Os outros participantes
Também participaram do encontro a professora Laura Maria Coutinho, da Associação Brasileira de Educação a Distância (ABED), pólo Rio, que falou das origens da EAD no mundo e no Brasil, além da nossa situação atual (foram citados por ela os exemplos que abrem este artigo e os dados da situação atual da EAD no Brasil); Nelson Santoniere, Gerente de Teleducação da Fundação Roberto Marinho, que narrou a evoluaçào da EAD via televisão, do primeiro Telecurso (1978) ao Telecurso 2000, que desde 1995 já realizou 1.300 programas e conta com 22 mil telessalas em todo o país, levando a educação fundamental e média para grups até então excluídos; e André Pestana, consultor de Marketing do Colégio 24 horas, que falou dos Simulados em parceria com o jornal O Globo e de sistemas de avaliação On-Line que sua empresa oferece para escolas.

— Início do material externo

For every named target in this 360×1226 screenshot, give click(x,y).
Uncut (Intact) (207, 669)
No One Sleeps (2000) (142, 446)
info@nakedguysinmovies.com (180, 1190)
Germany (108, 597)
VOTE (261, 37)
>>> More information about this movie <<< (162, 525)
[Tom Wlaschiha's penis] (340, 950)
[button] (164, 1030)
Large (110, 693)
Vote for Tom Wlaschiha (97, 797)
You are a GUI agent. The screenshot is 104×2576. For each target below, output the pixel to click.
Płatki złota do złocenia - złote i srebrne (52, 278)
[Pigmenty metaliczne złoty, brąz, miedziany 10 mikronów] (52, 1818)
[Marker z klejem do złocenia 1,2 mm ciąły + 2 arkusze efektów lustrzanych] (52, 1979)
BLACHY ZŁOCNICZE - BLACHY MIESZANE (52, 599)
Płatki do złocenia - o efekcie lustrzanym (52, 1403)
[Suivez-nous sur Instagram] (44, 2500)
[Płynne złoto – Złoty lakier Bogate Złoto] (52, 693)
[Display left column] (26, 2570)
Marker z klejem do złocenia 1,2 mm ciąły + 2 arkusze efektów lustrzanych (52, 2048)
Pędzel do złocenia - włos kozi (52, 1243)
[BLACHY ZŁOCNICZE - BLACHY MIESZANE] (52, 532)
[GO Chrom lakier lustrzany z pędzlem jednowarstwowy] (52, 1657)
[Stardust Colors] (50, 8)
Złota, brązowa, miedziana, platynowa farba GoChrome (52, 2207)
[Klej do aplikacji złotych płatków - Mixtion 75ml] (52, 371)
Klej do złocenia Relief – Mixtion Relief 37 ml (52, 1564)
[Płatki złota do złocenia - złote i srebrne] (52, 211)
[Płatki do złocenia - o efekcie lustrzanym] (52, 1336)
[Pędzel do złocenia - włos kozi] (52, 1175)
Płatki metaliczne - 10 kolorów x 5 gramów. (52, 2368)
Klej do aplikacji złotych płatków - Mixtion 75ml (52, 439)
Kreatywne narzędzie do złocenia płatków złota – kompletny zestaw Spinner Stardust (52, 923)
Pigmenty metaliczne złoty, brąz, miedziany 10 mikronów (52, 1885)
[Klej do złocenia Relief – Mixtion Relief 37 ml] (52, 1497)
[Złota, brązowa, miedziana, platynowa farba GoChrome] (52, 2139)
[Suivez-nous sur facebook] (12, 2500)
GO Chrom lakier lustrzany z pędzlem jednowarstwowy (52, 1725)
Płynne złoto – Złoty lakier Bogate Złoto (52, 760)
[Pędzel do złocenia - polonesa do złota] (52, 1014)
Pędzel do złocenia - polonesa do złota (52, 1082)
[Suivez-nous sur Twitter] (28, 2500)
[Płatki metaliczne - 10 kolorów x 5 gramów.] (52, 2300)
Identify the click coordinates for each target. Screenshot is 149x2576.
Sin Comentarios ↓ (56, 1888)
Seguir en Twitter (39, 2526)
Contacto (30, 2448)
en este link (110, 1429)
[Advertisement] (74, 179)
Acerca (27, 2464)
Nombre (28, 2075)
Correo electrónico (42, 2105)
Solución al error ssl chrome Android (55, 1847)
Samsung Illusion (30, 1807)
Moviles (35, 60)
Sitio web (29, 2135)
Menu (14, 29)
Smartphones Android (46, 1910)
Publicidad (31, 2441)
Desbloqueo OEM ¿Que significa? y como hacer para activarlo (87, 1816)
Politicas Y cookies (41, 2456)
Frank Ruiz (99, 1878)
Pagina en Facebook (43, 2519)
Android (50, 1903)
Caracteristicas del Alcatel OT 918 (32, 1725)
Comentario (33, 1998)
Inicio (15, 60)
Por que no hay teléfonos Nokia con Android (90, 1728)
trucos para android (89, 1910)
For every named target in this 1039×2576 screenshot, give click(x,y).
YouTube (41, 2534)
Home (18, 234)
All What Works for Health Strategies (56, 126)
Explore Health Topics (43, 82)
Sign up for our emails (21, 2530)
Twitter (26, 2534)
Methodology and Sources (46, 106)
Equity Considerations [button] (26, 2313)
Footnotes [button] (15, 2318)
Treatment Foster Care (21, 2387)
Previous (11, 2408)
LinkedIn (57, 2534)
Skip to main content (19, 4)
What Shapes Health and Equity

O secretário de Educação a Distância João Carlos Teatini desculpou-se por ter que sair mais cedo do debate. O motivo é emblemático da situação da EAD no Brasil: ele tinha uma reunião no BNDES, para pedir mais verbas para os projetos do MEC.
Espera-se que a propalada "prioridade" da EAD não fique apenas no discurso. Ou os futuros encontros como esse só servirão para abrigar lamentos sobre o tempo que continuamos perdendo.